There were a lot of mixed reactions to the new titanium series knives from Wenger when it was announced at SHOT in January. Some folks were supportive, some not so much, and others were merely skeptical. When the price was announced that shifted a lot of people’s views of this series somewhat south, but folks should remember when looking at the price tag that titanium isn’t cheap.
I could tell you about Ueli Steck, his history and the records he holds, but frankly I don’t know much about him, and whatever I did write would be a hodgepodge of info from his and other websites. Suffice it to say, he’s a professional climber and world class athlete, exactly the kind of person Wenger has been promoting recently as part of their rebuilt image. If you doubt they are serious about this new image, look up their other associations- Mike Horn, The Patagonian Expeditionary Race and the Alinghi Racing Team and you’ll see a series of world class adventurers that really are without peer.
The Ueli Steck model knife, like the other models in the series is a bit odd looking- it’s not a traditional looking Swiss Army style knife at all, but it embodies the spirit of what we all have come to appreciate in a Swiss Army Knife- it’s primarily about function.
For example, the main blade is somewhat broader than a typical blade so that it can incorporate some wrenches into the blade. This allows more function in less bulk, in the same way that the can opener and bottle opener both include screwdrivers and a wire stripper. These wrench cutouts are intended for use in climbing equipment since this knife is aimed at climbers, but they are certainly capable enough for any other use if you are like me and have no climbing gear! There’s also a flat spot on the spine of the blade which functions as a heavy duty flathead for larger screws than could ordinarily be handled by the bottle opener. And, if that wasn’t enough, the wrenches also allow you to open this knife one handed.
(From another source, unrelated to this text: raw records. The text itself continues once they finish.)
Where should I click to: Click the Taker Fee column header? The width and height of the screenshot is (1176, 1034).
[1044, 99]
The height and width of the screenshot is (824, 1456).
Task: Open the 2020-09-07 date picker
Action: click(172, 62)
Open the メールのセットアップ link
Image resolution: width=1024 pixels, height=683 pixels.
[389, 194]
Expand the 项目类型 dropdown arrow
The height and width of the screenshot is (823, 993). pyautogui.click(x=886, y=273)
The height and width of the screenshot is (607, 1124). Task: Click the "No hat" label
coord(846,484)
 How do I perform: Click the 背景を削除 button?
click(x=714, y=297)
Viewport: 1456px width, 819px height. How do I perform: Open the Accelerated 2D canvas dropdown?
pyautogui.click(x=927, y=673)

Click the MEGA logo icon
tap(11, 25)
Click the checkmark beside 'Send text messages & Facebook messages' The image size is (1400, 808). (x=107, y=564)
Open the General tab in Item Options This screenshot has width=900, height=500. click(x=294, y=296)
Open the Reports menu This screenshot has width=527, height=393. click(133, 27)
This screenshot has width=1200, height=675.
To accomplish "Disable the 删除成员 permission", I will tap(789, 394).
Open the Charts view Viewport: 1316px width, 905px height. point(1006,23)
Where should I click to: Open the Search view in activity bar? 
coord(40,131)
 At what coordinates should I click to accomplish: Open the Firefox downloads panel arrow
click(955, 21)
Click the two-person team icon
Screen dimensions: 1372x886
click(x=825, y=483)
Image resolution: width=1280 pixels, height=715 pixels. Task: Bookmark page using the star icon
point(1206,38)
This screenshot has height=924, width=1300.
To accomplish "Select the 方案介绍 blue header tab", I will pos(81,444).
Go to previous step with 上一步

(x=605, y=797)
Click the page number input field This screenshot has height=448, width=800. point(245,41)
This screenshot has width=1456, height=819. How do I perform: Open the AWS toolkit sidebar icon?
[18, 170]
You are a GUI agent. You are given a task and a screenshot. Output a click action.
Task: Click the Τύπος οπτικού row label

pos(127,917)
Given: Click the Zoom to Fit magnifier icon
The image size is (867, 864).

Another good example of function over form is the titanium- unlike other manufacturers who slap on some pretty titanium for no reason other than increasing sales and prices, the titanium on this series of knives is aimed at reducing weight, which is something it does well, being a three layer knife that is lighter than a two layer ALOX knife!
In addition, there’s some interesting details on this knife, such as the small markings on the blade to point out the safe direction for using the various wrench cutouts to ensure there’s no accidental lock malfunction resulting in accidental blood leakage. The strips cut into the handle for grip are very noticeable, and cut quite sharply to really increase grip- and let me tell you, it’s very effective. You can really feel the grip on this knife, and I have no doubt that you’d have a good hold on this knife even in gloves.
If however you think that form has been completely forgotten in favour of function, you would be wrong. While it may not follow the traditional type SAK lines, it isn’t without its own flair- from the small Ueli Steck nameplate on the back to the robust shield that doubles as a lock release, to the recessed pins, this knife, as well as the others in the series just exude a certain amount of class.
In short, by the numbers the Ueli Steck model is as follows:
Main Blade featuring:
· Partially serrated
· Flathead screwdriver
· Large wrench
· Medium wrench
· Small wrench
· Liner locking
Bottle Opener with integrated screwdriver and wire stripper
Bi Metal file with metal saw
¼” Bit driver/wrench
One thing that rarely gets mentioned (or even thought of!) with this series of knife is the sheath that it comes with. It’s more like a bi fold wallet than a sheath, although it does still have a belt loop cutout in it, it folds completely over on itself and in addition to holding the knife, it also has space for three standard ¼” bits that you can fit into the slot in the handle.
While some folks may be turned off by the odd look of these knives, and some may be turned off by the price tags, I would suggest having a very close look at these models. You still may not buy one, but they are well worth investigating.